I haven't been comfortable on my wife's mountain bike; it's frame is a bit too small, which is a good though for an MTB; but I've always felt like my knees are going into my chest if I set it where I don't over extend at full leg extension.

Now, I have my road bike fitted to me, all feels good; but as a roadie I'm used to spinning--and this MTB feels wrong. Long gentle climbs just feel awful to take seated. I'm starting to wonder if it's due to the crank arm length. I don't have my road bike in front of me but I think it has 170mm cranks while the MTB has 175's. So I'm wondering, would it make sense to drop the MTB down to 170's or maybe even 165's?

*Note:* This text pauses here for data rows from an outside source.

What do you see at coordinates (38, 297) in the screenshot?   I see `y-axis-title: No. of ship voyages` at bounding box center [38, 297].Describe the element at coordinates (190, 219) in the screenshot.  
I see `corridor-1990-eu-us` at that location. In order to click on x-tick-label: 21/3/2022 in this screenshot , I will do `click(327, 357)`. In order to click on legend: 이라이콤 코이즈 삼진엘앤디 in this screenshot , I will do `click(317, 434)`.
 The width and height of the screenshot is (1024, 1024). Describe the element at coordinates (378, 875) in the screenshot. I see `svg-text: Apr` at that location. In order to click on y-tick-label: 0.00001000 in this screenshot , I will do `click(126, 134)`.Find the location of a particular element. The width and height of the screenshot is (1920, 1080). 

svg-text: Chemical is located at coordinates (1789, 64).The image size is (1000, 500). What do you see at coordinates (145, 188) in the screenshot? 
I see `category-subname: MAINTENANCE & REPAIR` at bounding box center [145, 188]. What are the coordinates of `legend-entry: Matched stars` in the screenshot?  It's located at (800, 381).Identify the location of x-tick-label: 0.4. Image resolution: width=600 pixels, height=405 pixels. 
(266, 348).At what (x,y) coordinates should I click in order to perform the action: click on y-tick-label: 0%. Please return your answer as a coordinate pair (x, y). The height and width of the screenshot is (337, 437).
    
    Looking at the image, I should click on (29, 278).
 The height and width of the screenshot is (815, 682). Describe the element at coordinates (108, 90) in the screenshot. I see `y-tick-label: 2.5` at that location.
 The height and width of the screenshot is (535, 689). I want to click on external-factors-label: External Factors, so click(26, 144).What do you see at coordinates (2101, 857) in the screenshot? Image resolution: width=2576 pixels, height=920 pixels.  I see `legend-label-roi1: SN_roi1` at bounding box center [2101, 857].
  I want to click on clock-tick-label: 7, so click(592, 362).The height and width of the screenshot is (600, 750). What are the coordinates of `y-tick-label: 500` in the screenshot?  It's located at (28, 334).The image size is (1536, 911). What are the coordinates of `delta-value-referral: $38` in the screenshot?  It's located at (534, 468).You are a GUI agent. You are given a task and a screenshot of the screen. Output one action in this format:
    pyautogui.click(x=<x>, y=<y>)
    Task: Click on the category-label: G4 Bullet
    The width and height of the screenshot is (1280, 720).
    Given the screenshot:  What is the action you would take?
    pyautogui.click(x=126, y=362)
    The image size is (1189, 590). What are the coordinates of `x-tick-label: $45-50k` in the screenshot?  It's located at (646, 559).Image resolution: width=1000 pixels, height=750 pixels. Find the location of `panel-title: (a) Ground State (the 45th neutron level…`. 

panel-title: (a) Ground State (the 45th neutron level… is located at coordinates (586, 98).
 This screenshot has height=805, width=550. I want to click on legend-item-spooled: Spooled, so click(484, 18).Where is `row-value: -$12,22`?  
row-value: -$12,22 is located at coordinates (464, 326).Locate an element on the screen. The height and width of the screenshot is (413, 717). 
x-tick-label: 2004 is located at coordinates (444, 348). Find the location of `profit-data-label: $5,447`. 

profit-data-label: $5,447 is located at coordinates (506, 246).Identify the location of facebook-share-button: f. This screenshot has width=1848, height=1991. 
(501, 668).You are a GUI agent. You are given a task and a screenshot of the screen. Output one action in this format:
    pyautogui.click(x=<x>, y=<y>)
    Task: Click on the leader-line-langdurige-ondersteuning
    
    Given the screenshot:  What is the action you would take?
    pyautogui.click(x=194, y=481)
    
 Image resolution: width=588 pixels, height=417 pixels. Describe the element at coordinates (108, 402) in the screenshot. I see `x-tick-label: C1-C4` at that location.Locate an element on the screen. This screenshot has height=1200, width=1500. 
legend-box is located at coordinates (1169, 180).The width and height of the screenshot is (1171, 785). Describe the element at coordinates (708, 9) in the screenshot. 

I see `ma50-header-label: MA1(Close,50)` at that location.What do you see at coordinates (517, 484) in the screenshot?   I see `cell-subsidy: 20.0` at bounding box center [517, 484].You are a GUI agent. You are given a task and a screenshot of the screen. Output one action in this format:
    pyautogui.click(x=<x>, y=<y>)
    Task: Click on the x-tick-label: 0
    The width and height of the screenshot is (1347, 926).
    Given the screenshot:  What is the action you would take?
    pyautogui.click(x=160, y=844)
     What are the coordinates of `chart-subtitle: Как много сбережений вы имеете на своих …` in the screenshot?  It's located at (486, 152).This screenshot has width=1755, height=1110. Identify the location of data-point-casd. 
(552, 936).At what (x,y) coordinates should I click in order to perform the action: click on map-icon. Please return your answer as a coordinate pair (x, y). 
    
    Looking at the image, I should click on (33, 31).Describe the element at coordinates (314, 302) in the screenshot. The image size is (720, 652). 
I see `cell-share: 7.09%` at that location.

In my head, at full leg extension, the saddle needs to be in the same spot regardless of crankarm length; and dropping crankarm length means the saddle has to go upwards. Which seems wrong, for mount/dismount. But at the same time, at the top of the stroke my knee won't be so high, which might fix the problem I'm having.

In the same vein, does foot position matter in this? I ride clipless on road, which puts pedal axle under the ball of my toes. MTB, I use platforms and ride with the pedal under my arch. I think, I don't really pay attention to exact location, but definitely farther back. My old 3 speed I think has 165mm cranks, platforms, and no problems with pedaling.